By Abel Abogonye (Lafia) and Abdulganiyu Alabi (Kaduna)
21 May 2018   |   4:24 am
Suspected militias reportedly launched a fresh attack at the weekend on Umaisha, headquarters of Opanda chiefdom, in Toto council area of Nasarawa State, killing scores and burning down many homes.

PHOTO: AFP / STRINGER

Suspected militias reportedly launched a fresh attack at the weekend on Umaisha, headquarters of Opanda chiefdom, in Toto council area of Nasarawa State, killing scores and burning down many homes.

The national president and secretary of Egbura National Development Association (ENDA), Professors Ibrahim Aguye, and Yusuf Aboki, at a press briefing yesterday in Lafia, said the incident occurred in a broad daylight shortly after the indigenes commenced their prayers.

According to them, “apart from Ugya which has experienced sustained attacks by suspected Bassa indigenes in the surrounding villages of Kolo,
Katakpa and Ogba, we have also come under attacks in different days.

“We are constrained to give the concerned authorities some promising leads that would prove useful in their quest to check the campaign of terror against Egbura communities in Toto Local Government Area.”

Consequently, the ENDA leadership called on Governor Umaru Tanko Al-Makura to go beyond the “usual government diplomatic appeal for peaceful coexistence” by unearthing the causes of the ongoing crisis.

Their words: “The state government should unmask the masquerades behind the latest crisis, which we have every reason to believe, has political undertone.

“It should also act to bring those who are hell-bent on rubbishing the uncommon feats achieved by the administration through ignition of crisis in flashpoints across the state as we approach the 2019 general elections.”

The ENDA leaders appealed to the governor to reverse what they termed “the inherently weird and provocative decision of every Bassa indigene to indiscriminately settle at Ugya irrespective of where they were before the 1997 crisis.”

They also called on Governor Yahaya Bello of Kogi State to probe the “seemingly intractable crisis between these ethnic groups in Bassa LGA with a view to bringing the culprits to book.”

The leaders urged the governor to facilitate the return of all residents of Egbura ethnic extraction displaced from their homes in Ogbonka, Ogbaozanyi, Ozugbe, Ahutara, Okanga and Ibiroko communities.

They equally appealed to both the Nasarawa State Emergency Management Agency (SEMA) and the National Emergency Management Agency (NEMA) to urgently come to the aid of the displaced.

Also yesterday, gunmen abducted the three wives of a businessman, Alhaji Adamu Nakwana, from Maganda village in Birnin Bwari Local Council of Kaduna State.

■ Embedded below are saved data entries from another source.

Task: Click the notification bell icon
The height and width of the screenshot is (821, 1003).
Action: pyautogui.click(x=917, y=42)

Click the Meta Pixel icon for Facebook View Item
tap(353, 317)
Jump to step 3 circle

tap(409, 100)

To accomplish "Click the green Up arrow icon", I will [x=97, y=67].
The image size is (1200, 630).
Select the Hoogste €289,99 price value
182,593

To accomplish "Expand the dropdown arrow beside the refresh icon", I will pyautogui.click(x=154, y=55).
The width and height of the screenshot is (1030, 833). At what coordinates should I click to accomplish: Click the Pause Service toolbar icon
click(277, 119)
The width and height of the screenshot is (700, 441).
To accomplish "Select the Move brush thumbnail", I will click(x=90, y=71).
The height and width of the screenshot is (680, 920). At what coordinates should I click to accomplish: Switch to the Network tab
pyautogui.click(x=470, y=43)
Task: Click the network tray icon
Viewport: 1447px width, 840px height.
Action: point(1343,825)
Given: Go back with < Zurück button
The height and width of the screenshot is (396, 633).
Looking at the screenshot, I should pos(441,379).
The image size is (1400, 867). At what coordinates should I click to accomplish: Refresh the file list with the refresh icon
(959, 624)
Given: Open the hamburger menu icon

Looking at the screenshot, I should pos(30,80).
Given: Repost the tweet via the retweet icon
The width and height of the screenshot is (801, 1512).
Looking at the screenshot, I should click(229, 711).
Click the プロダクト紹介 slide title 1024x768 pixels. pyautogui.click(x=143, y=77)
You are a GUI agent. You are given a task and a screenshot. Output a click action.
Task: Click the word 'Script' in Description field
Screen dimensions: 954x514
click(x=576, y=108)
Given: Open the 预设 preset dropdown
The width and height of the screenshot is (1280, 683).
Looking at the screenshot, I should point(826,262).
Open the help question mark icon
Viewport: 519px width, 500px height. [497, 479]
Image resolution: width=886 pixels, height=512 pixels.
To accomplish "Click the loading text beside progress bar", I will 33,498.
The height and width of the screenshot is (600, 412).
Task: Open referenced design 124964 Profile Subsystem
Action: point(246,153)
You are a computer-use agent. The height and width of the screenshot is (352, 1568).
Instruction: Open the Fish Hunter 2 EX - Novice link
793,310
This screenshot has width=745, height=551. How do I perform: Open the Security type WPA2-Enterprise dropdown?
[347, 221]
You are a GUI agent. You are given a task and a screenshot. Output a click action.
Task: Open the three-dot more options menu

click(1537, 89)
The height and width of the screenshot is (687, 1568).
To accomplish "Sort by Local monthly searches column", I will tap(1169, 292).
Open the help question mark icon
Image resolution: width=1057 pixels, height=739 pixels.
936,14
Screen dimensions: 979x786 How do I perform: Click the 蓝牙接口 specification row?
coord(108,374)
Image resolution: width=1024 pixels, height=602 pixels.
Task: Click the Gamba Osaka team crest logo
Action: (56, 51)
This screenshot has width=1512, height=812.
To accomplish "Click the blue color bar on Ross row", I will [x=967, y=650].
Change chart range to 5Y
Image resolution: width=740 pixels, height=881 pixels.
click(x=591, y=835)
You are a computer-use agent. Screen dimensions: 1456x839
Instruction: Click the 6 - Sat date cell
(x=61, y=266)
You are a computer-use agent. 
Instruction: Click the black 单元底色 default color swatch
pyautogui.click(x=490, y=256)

The attack took place around 2:00 a.m.

The fresh onslaught comes six days after the Chief of Army Staff, Lt.-Gen. Tukur Buratai, visited the area where he ordered troops to clamp down on the perpetrators of the mayhem in the axis.

Efforts to reach the Police Public Relations Officer PPRO for the state police, ASP Mukhtar Aliyu, for comments were futile as he neither took his calls nor responded to the messages sent to his mobile phone as at press time.

A resident of Maganda, who preferred anonymity, said: “The bandits, who came in scores, locked down the whole town on Sunday (yesterday) morning.”

He went on: “They went straight to Alhaji Adamu’s house and took away his three wives. They did not harm any person but people were fleeing, as they do not know if they will come back for another attack.

“The bandits later released one of the women and gave her a number instructing that Alhaji Adamu should call them probably to negotiate for payment of ransom for the release of the women.”